◆ The task ◆
Your output should consist solely of the lines from the one holding "Task: Collapse details" to the end of the records below, inclusive, reproduced exactly and free of pictures.

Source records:
= = = = = = =
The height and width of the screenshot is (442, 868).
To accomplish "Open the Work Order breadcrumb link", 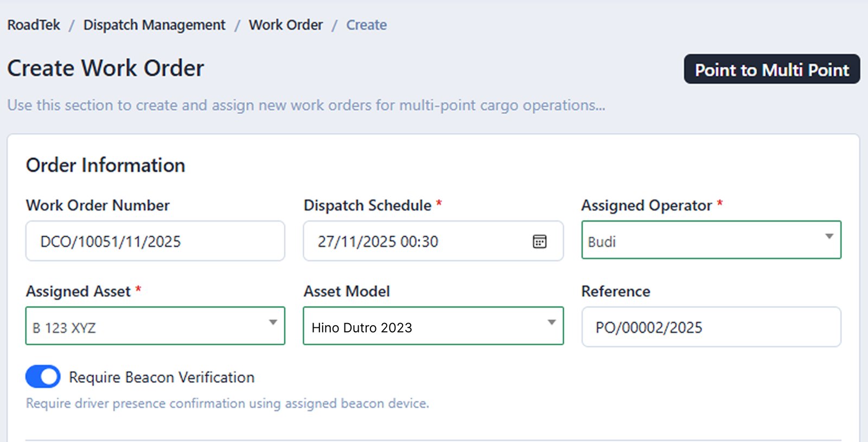I will point(285,25).
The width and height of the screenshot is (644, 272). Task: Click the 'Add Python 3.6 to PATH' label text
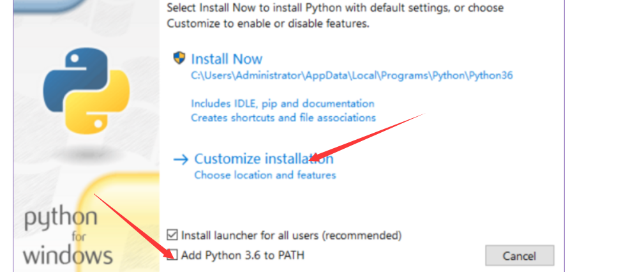coord(243,255)
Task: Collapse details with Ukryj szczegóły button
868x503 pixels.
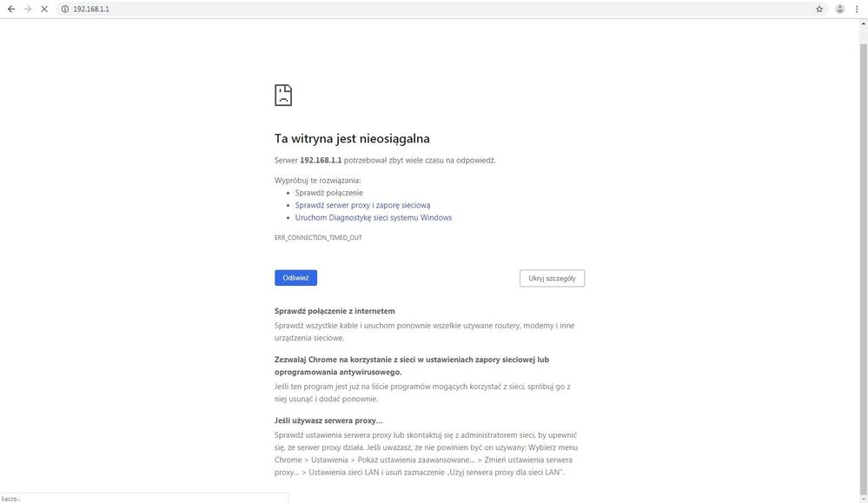Action: (x=552, y=278)
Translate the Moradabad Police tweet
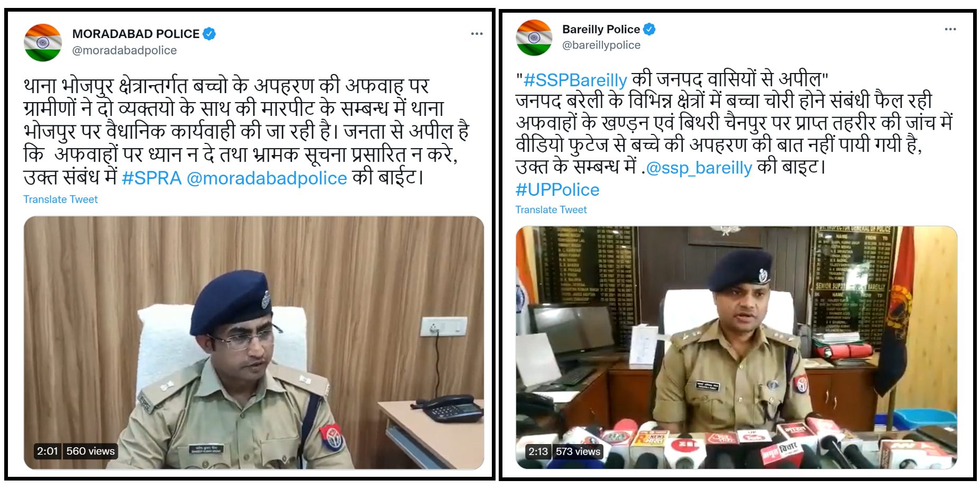This screenshot has height=489, width=980. tap(60, 200)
= = = = = = =
◆ Solution ◆
Task: Collapse details with Ukryj szczegóły button
868x503 pixels.
Action: (x=552, y=278)
Translate the Moradabad Police tweet
This screenshot has height=489, width=980. tap(60, 200)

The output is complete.